|
Why do so many “good” doctors wind up being sued? Because staving off medical malpractice claims, especially in today’s medicolegal environment, requires more than practicing good medicine.
Increasingly, physicians are finding themselves in court due to communication breakdowns or administrative deficiencies rather than medical negligence.
There are several key practice areas in which physicians should always be vigilant.
Appointments and Scheduling
Although they may seem mundane, setting appointments and scheduling are the backbone of any practice. An efficient practice is the goal of every physician, and it begins here. Take the following into account:
- When booking appointments, make sure that your staff does not overbook. One of the most common complaints from patients is how long they must wait to see a physician. In case of a delay, make sure your office staff informs the patient as soon as possible. Then acknowledge the delay when you see the patient. Another common complaint is that physicians do not spend enough time with patients. Book realistically, not ideally, and take emergency appointments into account. A discussion between the physician and staff on scheduling expectations may minimize the stress of the scheduling process and the management of any unscheduled or unanticipated events.
- Missed or cancelled appointments by established patients may indicate patient dissatisfaction. This could be a red flag that a potential claim is brewing. Make sure to document missed or cancelled appointments in the medical record, as well as any followup that takes place or may be indicated.
- Notify the referring physician of the patient’s missed or cancelled appointment.
- Do not erase or overwrite cancellations or no-shows in your daily log. This is part of your documentation and may assist if questions or problems arise.
Telephone Communication
The telephone is an important tool in the patient-physician relationship, one that can be used to maximize interaction and build trust, or one that can lead to frustration and dissatisfaction. Because the telephone plays such a critical role in a practice, physicians should ensure that only staff trained to answer the phones do so. Consider the following:
- Physicians should return calls as soon as reasonably possible, or designate the same time each day to return calls and to be available to take patient calls. This goes a long way toward preventing patient dissatisfaction. Patients who call are generally frightened. Don’t add to their fear (which can quickly turn into frustration and anger) by ignoring their requests to speak with you.

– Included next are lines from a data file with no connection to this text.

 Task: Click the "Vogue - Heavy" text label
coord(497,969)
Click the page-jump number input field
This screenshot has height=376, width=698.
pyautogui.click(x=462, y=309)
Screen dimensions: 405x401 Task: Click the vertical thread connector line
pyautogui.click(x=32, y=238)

- Make sure your office staff knows which types of calls should be immediately routed to you. Again, physician-staff planning can minimize any miscommunications.
- Document telephone conversations and file messages in the patient’s medical record.

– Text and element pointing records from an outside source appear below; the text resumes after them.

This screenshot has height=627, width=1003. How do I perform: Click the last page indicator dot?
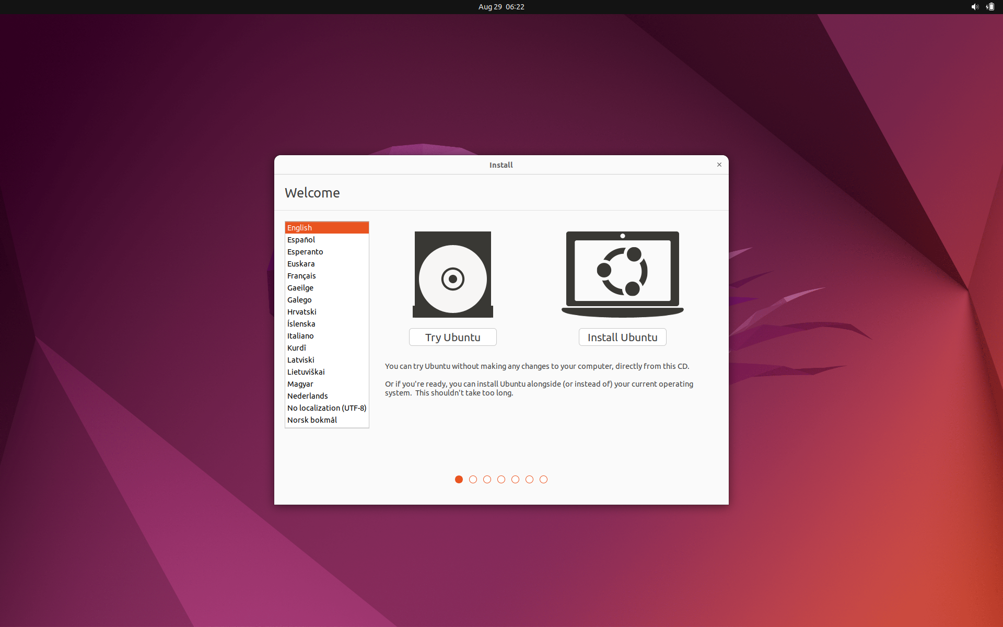point(543,479)
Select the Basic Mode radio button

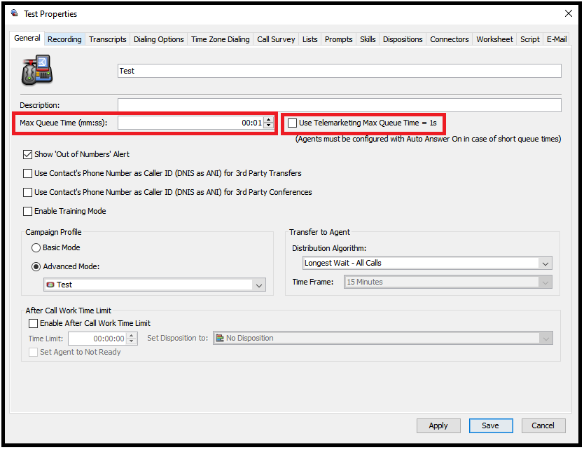(36, 248)
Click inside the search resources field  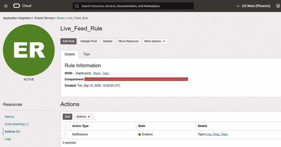click(134, 6)
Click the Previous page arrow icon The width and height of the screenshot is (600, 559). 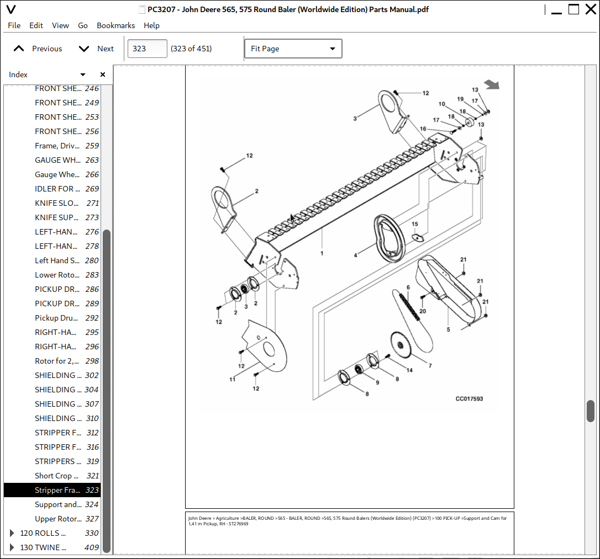[19, 49]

- Office staff should always have emergency telephone numbers on hand.
- Evaluate your answering service on a regular basis for courteousness, efficiency, accuracy and proper recordkeeping.
- Make notes when handling calls after hours and file these notes in the patient’s chart. Remember, advice and information given during off-hours is as important as that given during office hours.
Documentation
Many juries have rendered plaintiff verdicts based on what was (or wasn’t) found in a patient’s medical record. This is why it’s so important that physicians not become complacent in their charting practices. The one time a physician decides not to chart something could be the one time he or she ends up trying to explain it to a jury.
Patient medical records should be periodically reviewed for accuracy (look for completeness in clinical facts, test results, dictated notes and reports); completeness (examine for missing information, such as pages, test reports, radiology film or ECG strips); comprehensiveness (make sure all conclusions can be reached logically and that there are no intermediate steps missing); objectivity (identify personal, subjective notations that are not supported by documented facts, as well as subjective remarks about other healthcare providers); and timeliness (review the timeliness of entries following office visits and consider dictating in front of the patient).
It is important that physicians provide post-treatment and continuing- care instructions to patients and document them in the medical record. It is best to provide these instructions in writing for two reasons: First, patients often can’t remember the complete instructions after the visit is over and, second, once written out for the patient, the instructions are then simple to photocopy and add to the patient’s record.
Original medical records should be kept in the physician’s possession at all times. The physical record belongs to the physician; the information contained in the record belongs to the patient. Therefore, if a patient requests a copy of his or her medical record, the physician should provide the patient with either a summary of the record or a photocopy, but never the actual chart.
Information Flow
All practices should set up administrative systems that ensure clinical information is efficiently processed. Claims have been filed against physicians who allowed important medical information to fall between the cracks. In one instance, a claim was filed against a physician who did not follow up on a patient’s lab result, which then led to patient injury.
Therefore, it is crucial that physicians establish a system to ensure that lab test results, X-ray reports, consultation reports and other clinical information are seen, initialed and dated by the treating physician before they are filed in the patient’s record. The physician who ordered the tests should then communicate the results to the patient and document this in the chart.